Records ->

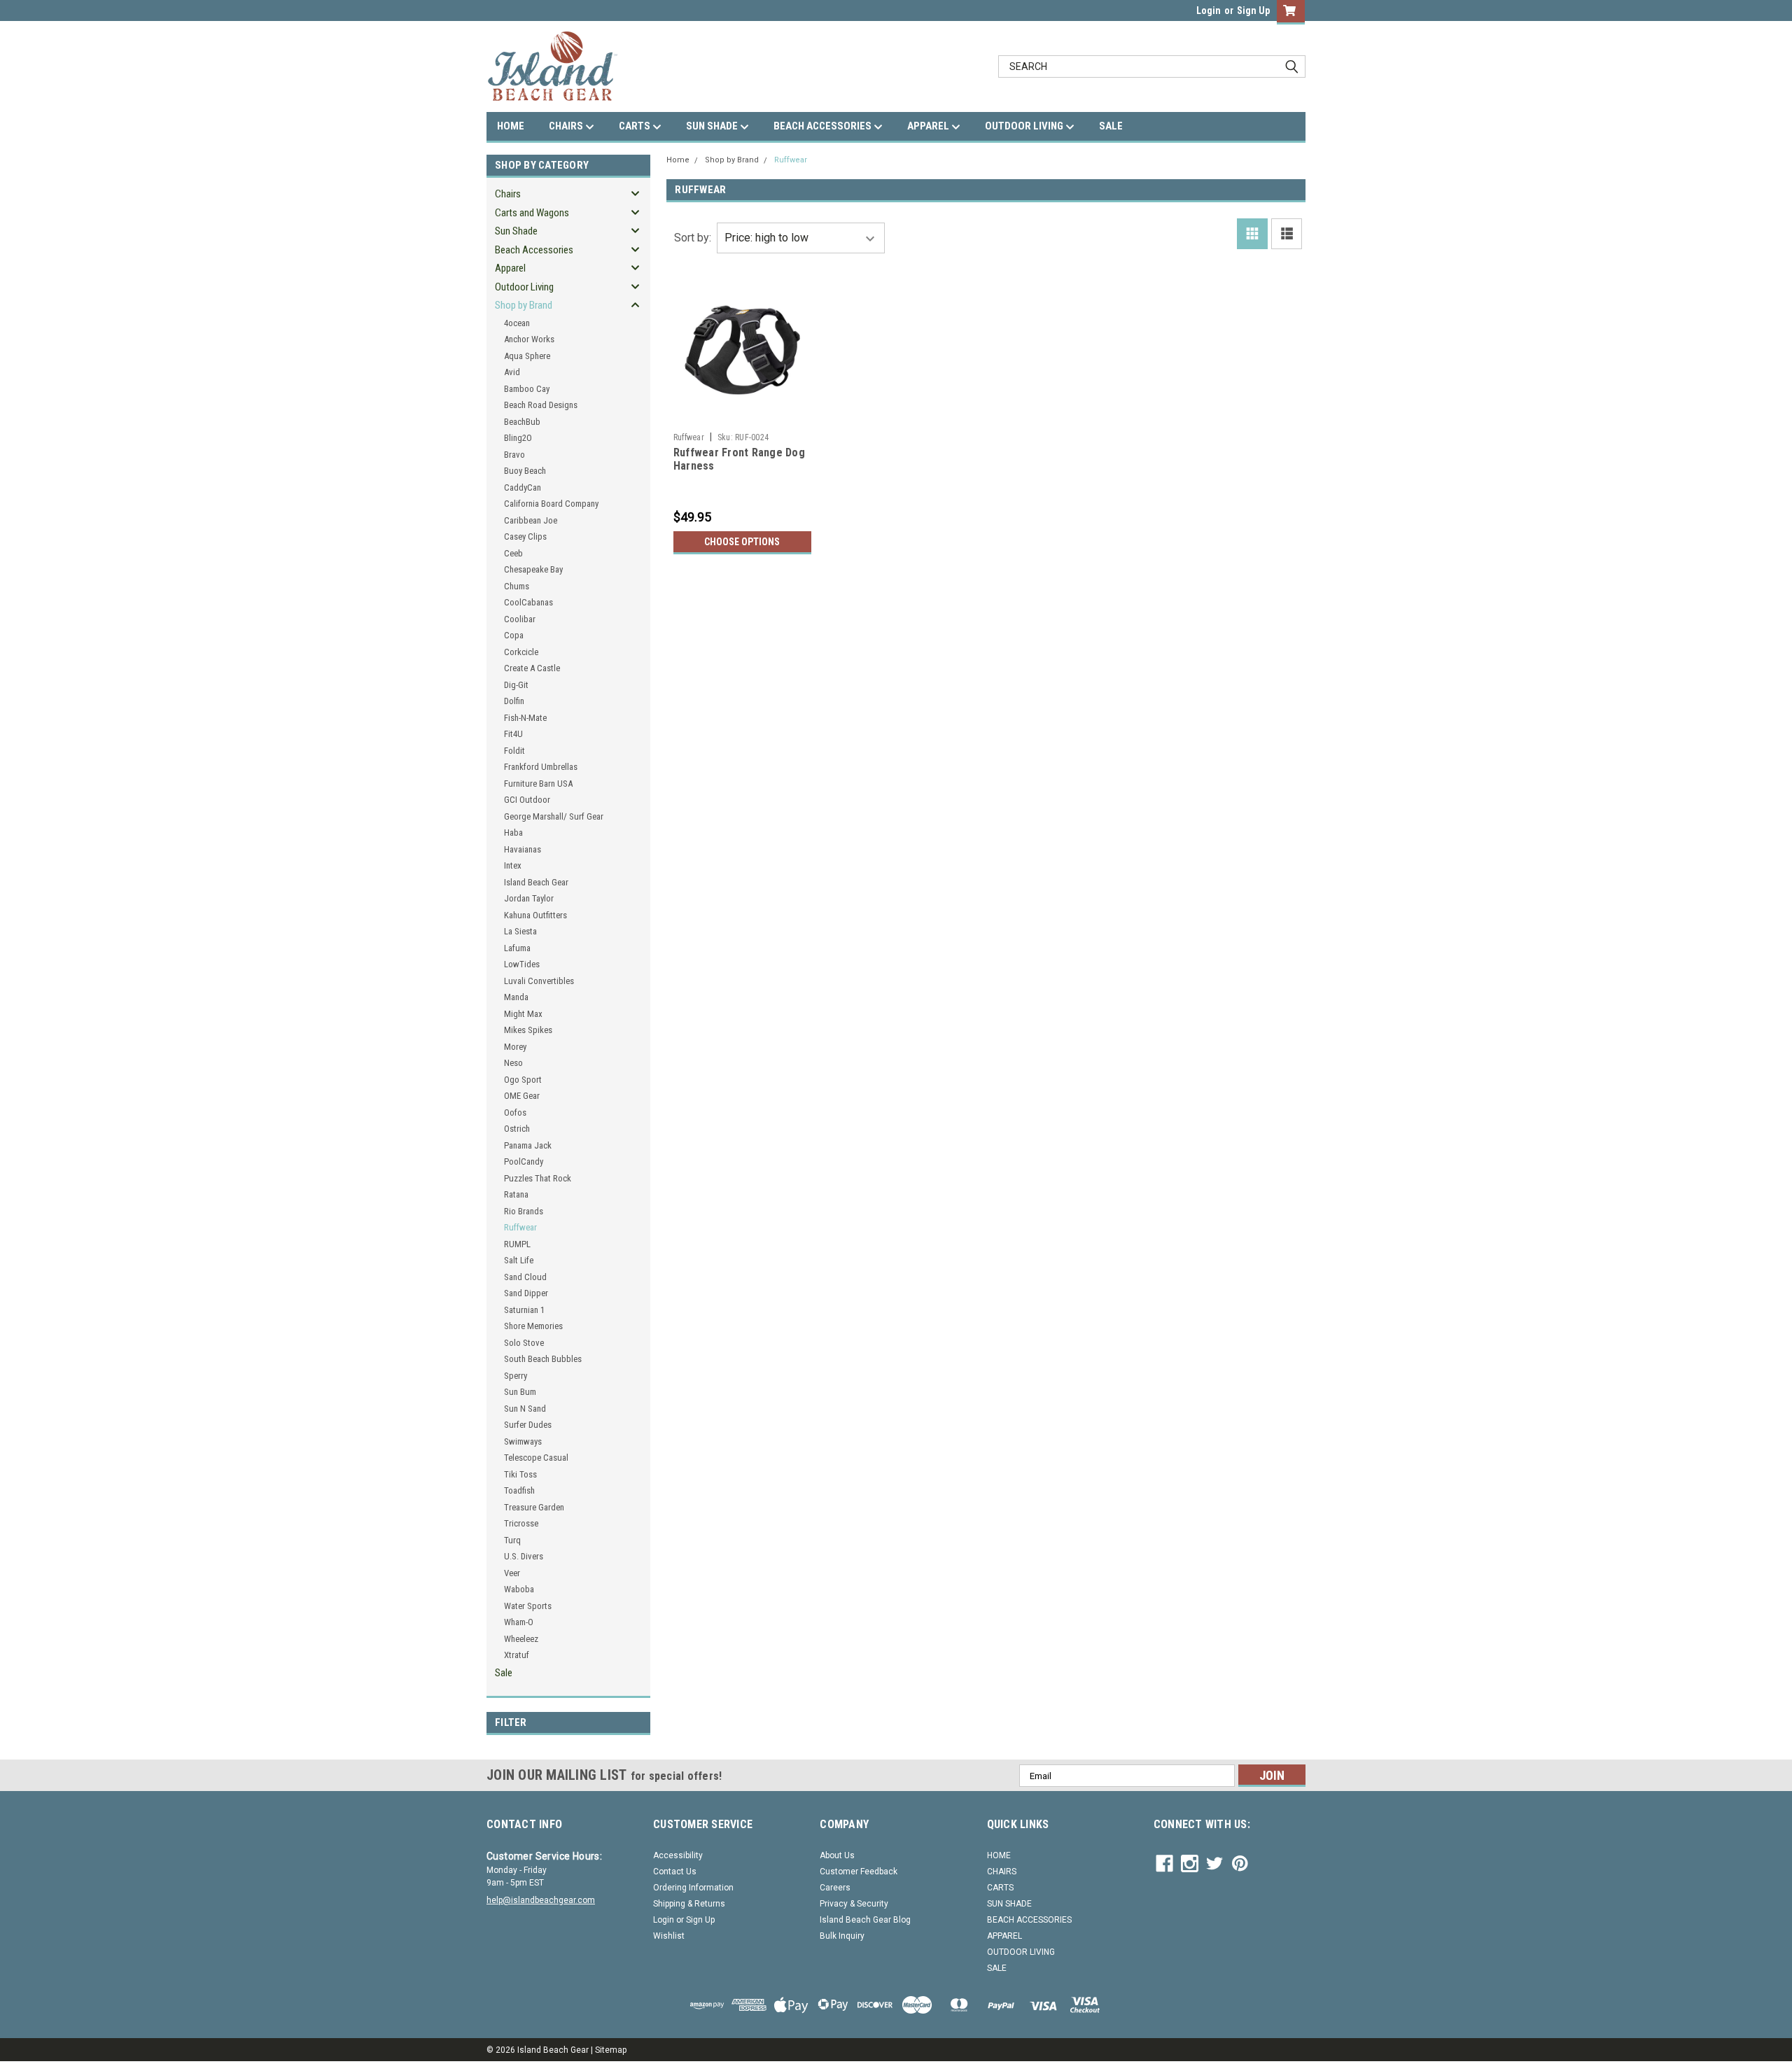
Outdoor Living (524, 287)
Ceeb (513, 553)
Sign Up (1253, 10)
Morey (515, 1046)
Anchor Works (529, 339)
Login (1208, 10)
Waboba (519, 1589)
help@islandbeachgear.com (540, 1900)
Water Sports (528, 1606)
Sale (503, 1672)
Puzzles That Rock (537, 1178)
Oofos (515, 1112)
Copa (514, 635)
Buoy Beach (525, 470)
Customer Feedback (858, 1871)
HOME (510, 126)
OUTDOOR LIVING (1025, 126)
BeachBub (522, 421)
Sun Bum (520, 1391)
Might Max (523, 1014)
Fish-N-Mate (525, 717)
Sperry (515, 1375)
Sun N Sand (525, 1408)
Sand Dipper (526, 1293)
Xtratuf (516, 1655)
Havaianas (522, 849)
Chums (516, 586)
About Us (837, 1855)
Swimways (523, 1441)
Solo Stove (524, 1343)
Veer (512, 1573)
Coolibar (520, 619)
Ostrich (517, 1128)
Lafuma (517, 948)
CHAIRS (567, 126)
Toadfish (519, 1490)
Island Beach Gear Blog (865, 1920)
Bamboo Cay (527, 389)
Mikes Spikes (528, 1030)
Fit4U (513, 734)
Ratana (516, 1194)
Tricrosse (521, 1523)
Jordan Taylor (529, 898)
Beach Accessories (534, 250)
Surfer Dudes (528, 1424)
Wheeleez (521, 1639)
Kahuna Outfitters (535, 915)
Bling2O (518, 438)
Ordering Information (693, 1888)
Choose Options (742, 541)
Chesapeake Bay (533, 569)
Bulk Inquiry (842, 1936)
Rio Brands (523, 1211)
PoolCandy (523, 1161)
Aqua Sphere (527, 356)
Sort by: (692, 237)
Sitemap (610, 2050)
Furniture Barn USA (538, 783)
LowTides (522, 964)
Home (678, 159)
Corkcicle (521, 652)
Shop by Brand (523, 305)
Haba (513, 832)
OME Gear (522, 1095)
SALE (1111, 126)
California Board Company (551, 503)
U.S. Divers (523, 1556)
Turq (512, 1540)
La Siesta (520, 931)
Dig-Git (516, 685)
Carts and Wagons (532, 212)
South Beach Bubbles (543, 1359)
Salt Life (518, 1260)
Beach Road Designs (541, 405)
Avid (512, 372)
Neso (513, 1063)
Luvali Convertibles (539, 981)
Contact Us (674, 1871)
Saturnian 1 (524, 1310)
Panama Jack (528, 1145)
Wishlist (669, 1936)
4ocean (517, 323)
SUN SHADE (713, 126)
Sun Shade (516, 231)
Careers (835, 1888)
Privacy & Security (854, 1904)
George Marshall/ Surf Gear (553, 816)
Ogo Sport (523, 1079)
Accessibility (678, 1855)
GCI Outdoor (527, 799)
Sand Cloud (525, 1277)
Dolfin (514, 701)
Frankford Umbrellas (541, 766)
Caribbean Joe (530, 520)
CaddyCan (522, 487)
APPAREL (929, 126)
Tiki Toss (520, 1474)
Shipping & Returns (689, 1904)
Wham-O (518, 1622)
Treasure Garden (534, 1507)
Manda (516, 997)
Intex (513, 865)
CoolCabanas (528, 602)
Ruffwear (520, 1227)
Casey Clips (525, 536)
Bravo (514, 454)
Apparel (510, 268)
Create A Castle (532, 668)
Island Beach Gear (536, 882)
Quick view (742, 415)
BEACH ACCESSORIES (824, 126)
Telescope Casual (536, 1457)
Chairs (508, 194)
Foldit (514, 750)
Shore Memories (533, 1326)
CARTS (635, 126)
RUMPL (517, 1244)
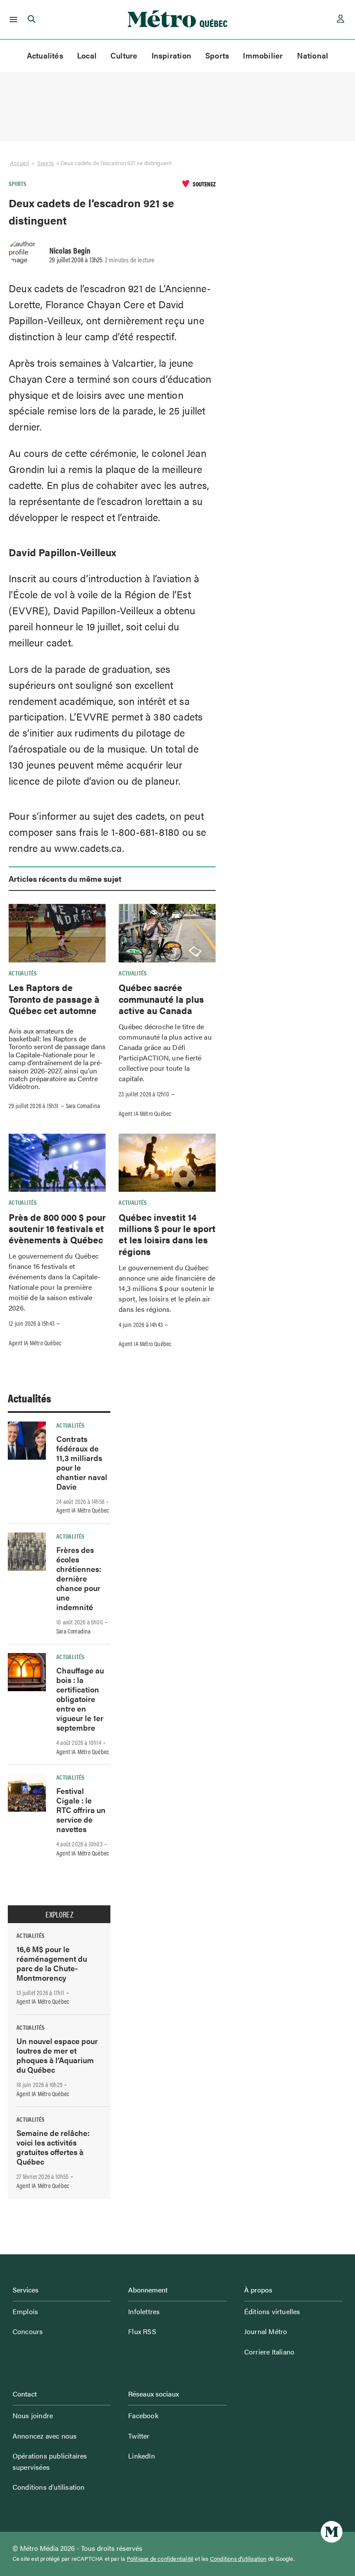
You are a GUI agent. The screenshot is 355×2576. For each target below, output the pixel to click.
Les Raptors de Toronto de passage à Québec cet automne (54, 999)
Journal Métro (265, 2331)
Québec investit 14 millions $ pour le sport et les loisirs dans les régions (167, 1234)
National (313, 55)
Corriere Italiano (269, 2352)
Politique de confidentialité (160, 2559)
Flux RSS (142, 2331)
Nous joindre (33, 2415)
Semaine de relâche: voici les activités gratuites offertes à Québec (53, 2147)
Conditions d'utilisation (238, 2559)
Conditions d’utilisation (49, 2487)
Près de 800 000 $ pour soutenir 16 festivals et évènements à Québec (57, 1228)
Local (87, 55)
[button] (11, 19)
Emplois (25, 2311)
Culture (124, 55)
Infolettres (144, 2311)
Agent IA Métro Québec (145, 1113)
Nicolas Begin (69, 250)
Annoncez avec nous (45, 2436)
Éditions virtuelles (272, 2311)
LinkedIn (141, 2456)
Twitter (138, 2436)
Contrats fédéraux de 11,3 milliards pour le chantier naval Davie (81, 1462)
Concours (28, 2331)
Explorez (59, 1914)
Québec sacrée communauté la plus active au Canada (161, 999)
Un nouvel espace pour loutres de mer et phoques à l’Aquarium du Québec (57, 2055)
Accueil (19, 163)
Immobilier (263, 55)
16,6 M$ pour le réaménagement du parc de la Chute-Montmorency (51, 1963)
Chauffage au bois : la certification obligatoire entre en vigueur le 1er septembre (80, 1699)
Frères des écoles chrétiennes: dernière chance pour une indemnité (78, 1578)
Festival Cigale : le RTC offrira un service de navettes (81, 1809)
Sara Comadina (83, 1105)
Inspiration (171, 55)
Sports (217, 55)
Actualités (45, 55)
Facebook (143, 2415)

Your assignment ->
Using the records above, set down exactly the lines from the one with "Infolettres (144, 2311)" through the one with "Chauffage au bois", inclusive, and nothing more.

Solved problem ->
Infolettres (144, 2311)
Agent IA Métro Québec (145, 1113)
Nicolas Begin (69, 250)
Annoncez avec nous (45, 2436)
Éditions virtuelles (272, 2311)
LinkedIn (141, 2456)
Twitter (138, 2436)
Contrats fédéraux de 11,3 milliards pour le chantier naval Davie (81, 1462)
Concours (28, 2331)
Explorez (59, 1914)
Québec sacrée communauté la plus active au Canada (161, 999)
Un nouvel espace pour loutres de mer et phoques à l’Aquarium du Québec (57, 2055)
Accueil (19, 163)
Immobilier (263, 55)
16,6 M$ pour le réaménagement du parc de la Chute-Montmorency (51, 1963)
Chauffage au bois : la certification obligatoire entre en vigueur le 1er septembre (80, 1699)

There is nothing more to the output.